“We are entering what is going to be a down period for hospitals, especially those without market clout,’’ said John McDonough, director of the Center for Public Health Leadership at the Harvard School of Public Health. “There will be far fewer independent, freestanding community hospitals. Some will close, some will be swallowed up by larger systems.’’
So far, few have resorted to cutting medical services, but there are concerns that could happen. “We absolutely want to see that patients have access to care in their communities,’’ said Amy Whitcomb Slemmer, executive director of Health Care for All, a Boston consumer group. “We also know that hospitals are economic engines in their communities, so employees depend on them. Their fiscal viability is important.’’
The stresses were dramatized earlier this month, when 121-year-old Quincy Medical Center filed for bankruptcy protection days after its trustees voted to be acquired by a for-profit health care provider. In June, 126-year-old North Adams Regional Hospital made its own bankruptcy filing.
“All of us were jolted by the recession,’’ said John N. Kastanis, interim chief executive at Quincy Medical Center. “The reality is that Medicare and Medicaid reimbursements have not been adequate, and those reimbursements are going to be ratcheted down even more.’’

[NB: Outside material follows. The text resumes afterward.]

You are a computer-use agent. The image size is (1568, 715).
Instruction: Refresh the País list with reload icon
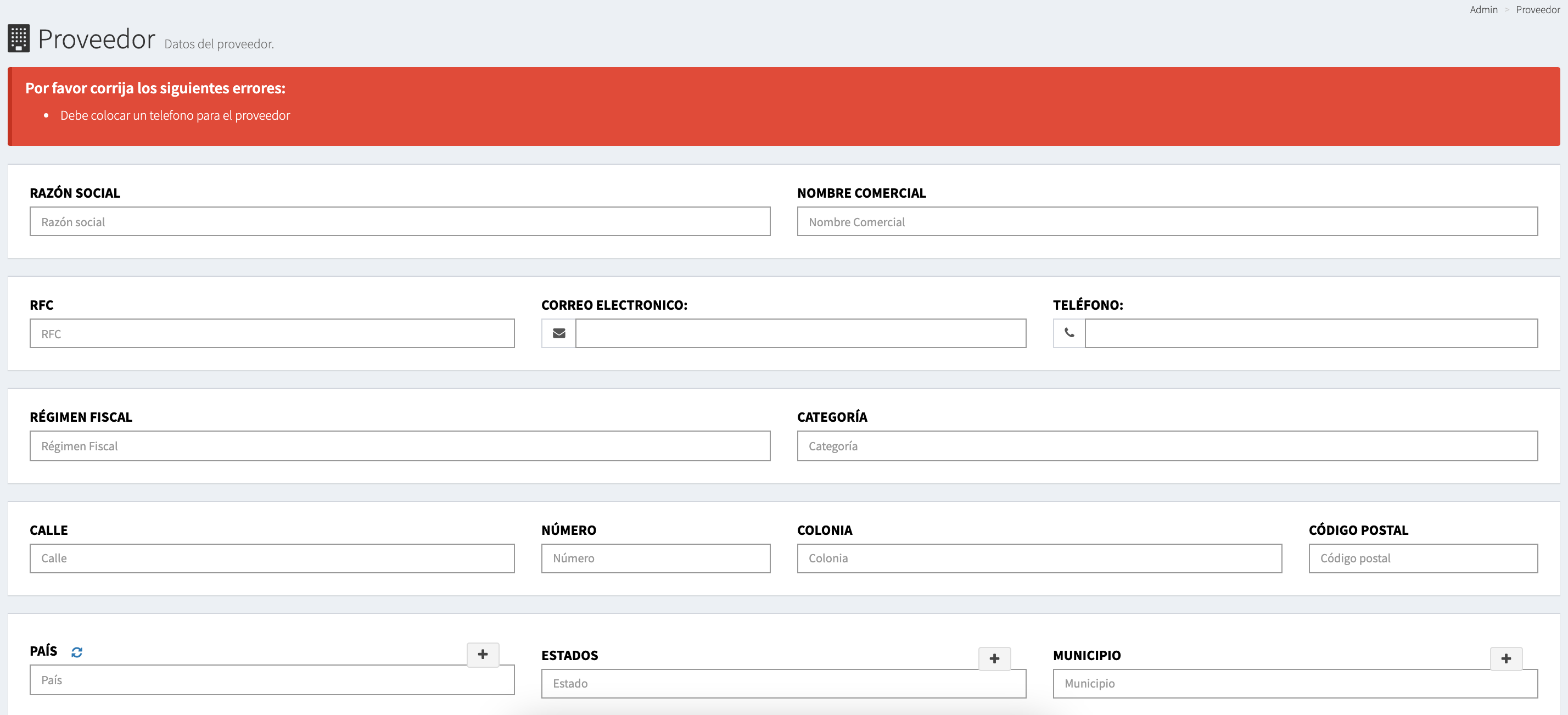(77, 652)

Medicare, the federal program that provides health insurance coverage for seniors and is the largest single payer for most hospitals, is set to slash reimbursements by more than $5 billion nationally during this decade. Massachusetts teaching hospitals would stand to lose another $322 million in Medicare reimbursements allocated for training medical residents under a bipartisan deficit-cutting proposal now being considered in Washington.